Something was inside the cabin with me, it was fast, I’m inebriated, it’s really fast, now I’m a bit scared. Every time I try and get a flashlight on it, it and all trace of noise disappears. I turn the light off and it’s moving around with it fast little feet. I’m quite scared at this point until I finally click the flashlight on and it freezes caught in the light, guess what it does next?? Jumps towards the light and me holding it.... I just about pissed myself and screamed so loudly that I think the people in the valley heard. Yeah, they can turn macho men in girls easily


----------



## stillhunter (Dec 9, 2018)

A grey squirrel story. Years ago I did catv installs.

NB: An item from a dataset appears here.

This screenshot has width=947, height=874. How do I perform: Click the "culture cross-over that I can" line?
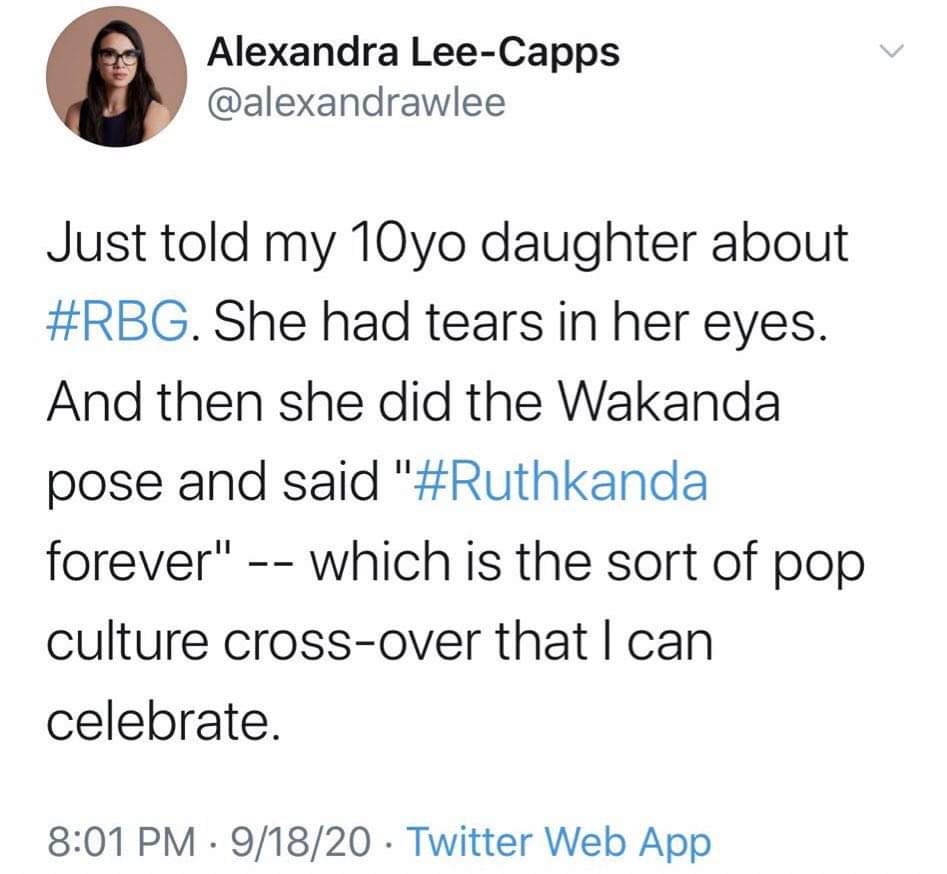coord(380,641)
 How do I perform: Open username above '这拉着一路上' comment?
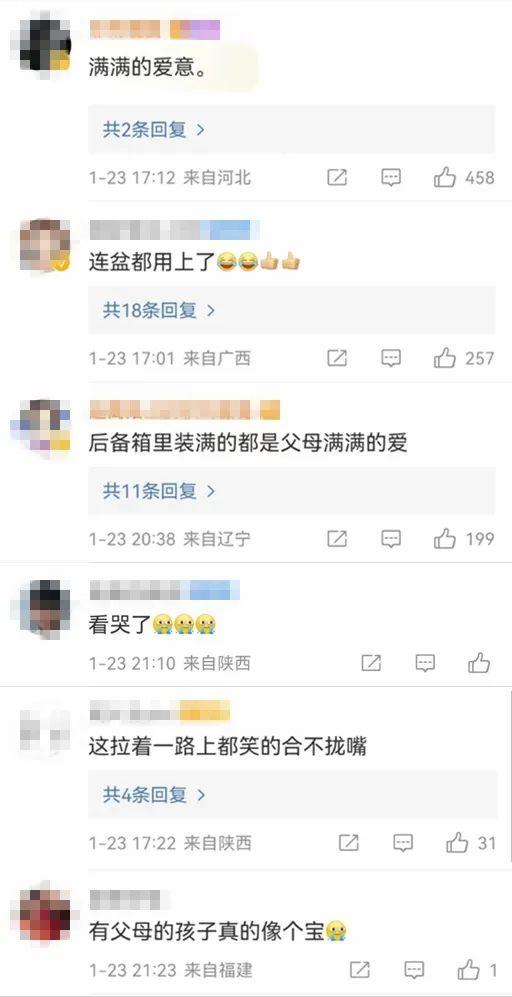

I went to a house to install the cable and an elderly man met me @ the door. He invited me in to show me around and where he wanted the cables installed. He tells me"come in and meet my friend "-----" I forget his name. All the sudden I see a squirrel on the back of the couch in the large den. The squirrel looks @ me, jumps off the couch and races towards me as I stop and stare. It jumps on my thigh and climbs to my shoulder in an instant, now I'm eye to eye w this squirrel and it's sniffing my hair and face. The man said he won't hurt you. The squirrel rode around on my shoulder for a minute or so and jumped on the counter in the kitchen. The man told he found the baby squirrel in his back yard after a hawk destroyed the nest and he and his wife had raised it. He showed me it's nest, box on top a bookcase w a small blanket folded into it like a tent. There were lot's of things in it that the squirrel had hoarded, shiny stuff like jewerly and bottle caps and coins. He told me his wife had to keep her jewelry in a drawer because the squirrel would steal it, so they left cheap stuff around for him to steal. He also told me he let him out now and then but he always came back in 20 mins or so.


----------



## ironman_gq (Dec 12, 2018)

Northern MN, see them all the time at deer camp. Usually chewing on the deer hanging on the pole, usually notice the moon eyes from the outdoor light then find them with the flashlight.


----------